*TEXTO*:

De todas formas, el grupo hizo su trabajo. Exploraron muchas formas del jazz más vanguardista, desde el free, en donde son un poco conservadores, hasta el funk y el rock siempre fusionados con la improvisación libre. En algún momento, las melodías podían recordar distintos momentos de la tradición jazzera: por ejemplo, aunque la base armónica no correspondía, el sax y la guitarra hacían, brevemente, una línea perteneciente al swing para, de inmediato, recalar en un rock que pronto se convertía en un bolero, para volver a comenzar. En cierto momento del concierto rozaron los límites del noise, algo que resonó con apabullante poder en el Teatro Isauro Martínez, lugar que, sin ningún tipo de amplificación electrónica, ya tiene una acústica que muchos teatros envidiarían.
Es justo ese tipo de detalles que hace a Los Dorados un grupo sorprendente en el medio jazzero mexicano. No son los únicos que lo hacen, pero son a quienes mejor les sale.
Aunque, por supuesto, también derrapan. Aquí presentaron una canción de su nuevo disco. Maldonado dio una confusa explicación de cómo con esa pieza, querían hablar de lo malo que hay en el mundo actual. Creo que ese tema es prescindible, la composición parecía música incidental de película, pensemos en alguna de esas malas pero divertidas películas de Robert Rodriguez. Todo era cliché, justo eso que no se esperaba de Los Dorados. Por fortuna, duró poco y pronto regresaron a esas ansias de expresar mucho en poco espacio, de tocar todo lo que no pudieron tocar durante la larga pausa que se tomaron en los últimos años.

*MATERIAL*:
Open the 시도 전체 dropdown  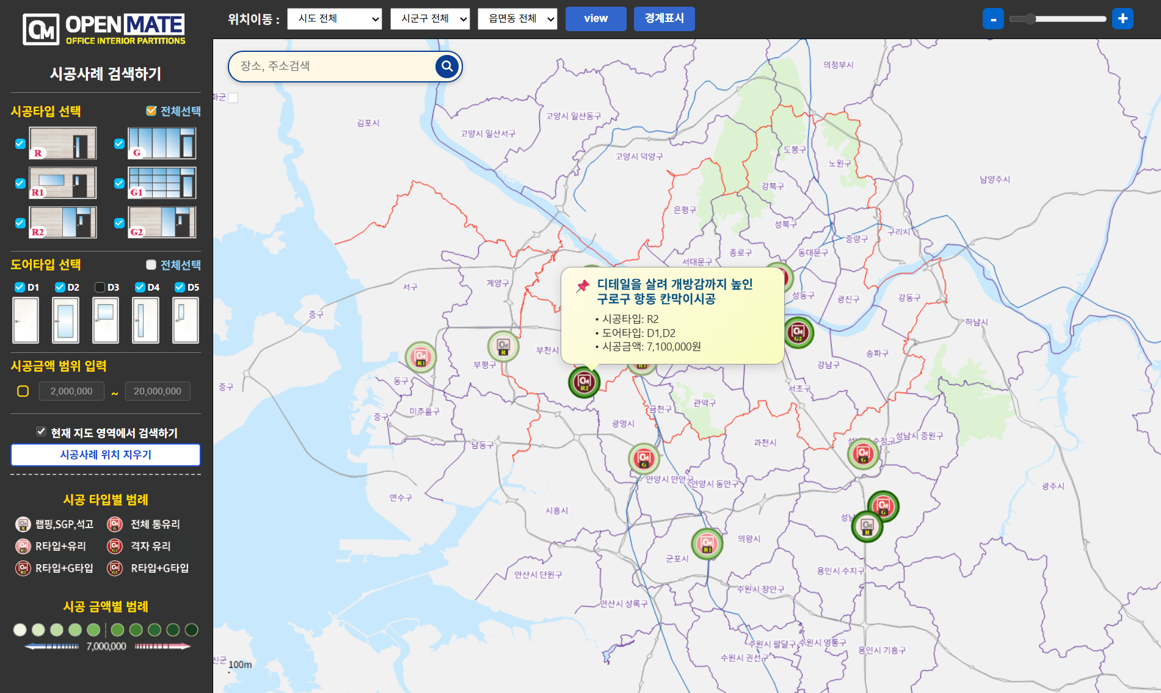334,19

*EJERCICIO ESCRITO*:
Según el texto sobre el concierto de Los Dorados, ¿en qué teatro tocó el grupo? Los datos no tienen relación con el texto.

*TAREA RESUELTA*:
En el Teatro Isauro Martínez.